Pitch perfect – getting your story heard
You have a story, an announcement, something big you want to tell the community.
It might be big news for you and your business but trying to translate your company news into a successful pitch to a journalist or editor can be a tricky process.
Journalists are time poor and have access to literally thousands of different sources of information – so to succeed, your pitch has to stand out from the rest.
There are a few things to consider that might just get your next pitch over the line.
Timeliness is freshness. No matter what the medium, news is about what is happening now. If it is old (not to be confused with historical), it’s no longer news, and timeliness has never been more important than it is today with an online and social media-led news cycle.
A good way to think about this is to think about missing your favourite sports team’s weekend game.
You can’t watch the game, but you have a friend keeping you updated. These updates are useful information. They’re relevant to you, they’re informative and they’re entertaining. But, if you’re watching the game yourself, then the information isn’t nearly so useful.
If you already know the score, there’s no value in being told it by someone else!
There are two principals at work in this example that are worth noting.
Firstly, news is about something that is happening now, and about providing that information to people who want to know about it.
Secondly and, perhaps more importantly, news is about linking an event to a larger, constantly unfolding story.

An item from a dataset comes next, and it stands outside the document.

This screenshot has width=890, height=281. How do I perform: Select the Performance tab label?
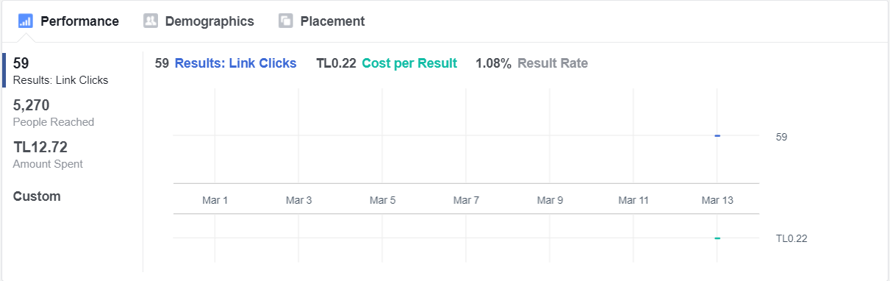pos(79,21)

Going back to the sporting analogy, your team is participating in a game (the story), which is part of a season (the big picture) and it is followed by fans, clubs and media. The team’s performance through the season is not only important to you, it is important to rival teams and their fans who are all contributing stories that allow the bigger picture to unfold.
When it comes to a news story about your business or product, the bigger picture may be largely unknown to the greater readership, but a journalist who may potentially run your story will be across it and constantly looking for the next scoop.

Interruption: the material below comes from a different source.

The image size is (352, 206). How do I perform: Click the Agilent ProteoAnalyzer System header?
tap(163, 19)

Journalists will be looking for both the timeliness of the information and how it fits into the bigger picture when considering the newsworthiness of a story.
So, you’ve got a timely story on your hands. It is new, it’s fresh, and you think it may be part of a larger conversation happening in the media. Does that make it newsworthy? Perhaps, but here are a few points worth considering before pitching your story.
Pitch a story, not your company
Chances are, your company and its service offerings are not, in and of themselves, all that interesting to an audience.
It is the interplay between the relevant need or message that your company can deliver to an interested target audience which helps create a newsworthy angle.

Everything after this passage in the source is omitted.